Official reports (if you can even call them that), seems to blame the Black soldiers for the entire thing, and said that they instigated the deadly violence by arming themselves with rifles after the commissary fight. A New York Times article published that month reported “an undetermined number of Negro soldiers forced their way into the supply building and began firing on the white troops.”
Here’s the story as told by the U.S. Army (when then-Congressman Tom Ridge asked the Army for the story, this is all they supplied): “an altercation between Negro and white soldiers in a post exchange expanded until it involved large numbers of troops in the exchange area. This first disturbance, brought under control by white and Negro military police, was followed by another when two new prisoners, picked up for a pass violation, spread news of the earlier fracas to men in the guardhouse. Negro prisoners broke out of the guardhouse and, joined by other soldiers, seized firearms and ammunition from supply rooms. Military police, again white and Negro, killed one and wounded five other soldiers in quelling the second disturbance.” (The Employment of Negro Troops, page 374)

However, the most detailed account of this event comes from Dempsey Travis, a soldier who was stationed at the Shenango Depot and was himself shot several times by military police. He recorded the story several times in articles and his autobiography, but I find the most compelling version comes from an oral history interview he did with Studs Terkel and later published in The Good War (1984). Take a few minutes to read his story to see how it squares with the other accounts:
The army was an experience unlike anything I’ve had in my life. I think of two armies, one Black, one white. I saw German prisoners free to move around the camp, unlike German prisoners restricted. The Germans walked right into the doggone places like any white American.

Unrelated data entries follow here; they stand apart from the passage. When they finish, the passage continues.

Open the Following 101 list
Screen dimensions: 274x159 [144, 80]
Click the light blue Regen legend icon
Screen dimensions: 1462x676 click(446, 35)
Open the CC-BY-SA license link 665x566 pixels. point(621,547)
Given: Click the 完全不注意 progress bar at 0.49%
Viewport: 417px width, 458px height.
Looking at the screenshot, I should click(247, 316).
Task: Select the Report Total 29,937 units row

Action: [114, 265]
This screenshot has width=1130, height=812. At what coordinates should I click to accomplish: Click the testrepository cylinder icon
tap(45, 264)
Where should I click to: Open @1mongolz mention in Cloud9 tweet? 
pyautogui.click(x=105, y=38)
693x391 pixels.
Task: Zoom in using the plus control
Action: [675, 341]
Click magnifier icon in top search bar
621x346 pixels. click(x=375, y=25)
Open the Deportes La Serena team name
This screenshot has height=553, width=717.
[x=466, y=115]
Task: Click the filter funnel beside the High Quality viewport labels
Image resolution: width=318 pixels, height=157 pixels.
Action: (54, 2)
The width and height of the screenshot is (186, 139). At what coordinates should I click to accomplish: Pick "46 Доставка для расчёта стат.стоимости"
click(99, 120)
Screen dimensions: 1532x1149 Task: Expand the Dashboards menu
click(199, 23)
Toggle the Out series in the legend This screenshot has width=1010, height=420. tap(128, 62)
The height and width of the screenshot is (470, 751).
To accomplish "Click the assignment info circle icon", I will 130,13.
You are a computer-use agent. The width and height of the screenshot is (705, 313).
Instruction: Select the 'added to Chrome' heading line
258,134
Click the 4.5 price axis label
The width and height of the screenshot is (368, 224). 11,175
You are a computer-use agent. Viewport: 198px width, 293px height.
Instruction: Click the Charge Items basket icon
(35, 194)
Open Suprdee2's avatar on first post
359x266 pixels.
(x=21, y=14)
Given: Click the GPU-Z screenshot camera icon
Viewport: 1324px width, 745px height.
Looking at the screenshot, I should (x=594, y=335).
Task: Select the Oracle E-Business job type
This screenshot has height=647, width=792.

We were wearin’ the same uniform, but we were excluded.
This was Camp Shenango, Pennsylvania, about thirty-five miles east of Youngstown, Ohio. When I arrived, I stepped into mud up to my knees. The troop train was Jim Crow. They had a car for Black soldiers and for whites. They went to their part and sent us to the ghetto. It seems the army always arranged to have Black soldiers back up against the woods someplace. Isolated. We were never near the main gate. If you went through camp as a visitor, you’d never know Black soldiers were there, unless they happened to be working on some menial detail.
They didn’t have a PX that Black soldiers could use. There was a white PX, but we could not use it. They set up a temporary situation in the barracks where a guy had some candy bars and a Coke. At the white PX, you could buy almost anything. We had nothin’. There was no Black servicemen’s club. No place for recreation. The only thing guys could do is shoot craps and play cards. If lucky, they might get a pass to Sharon, about fifteen miles away.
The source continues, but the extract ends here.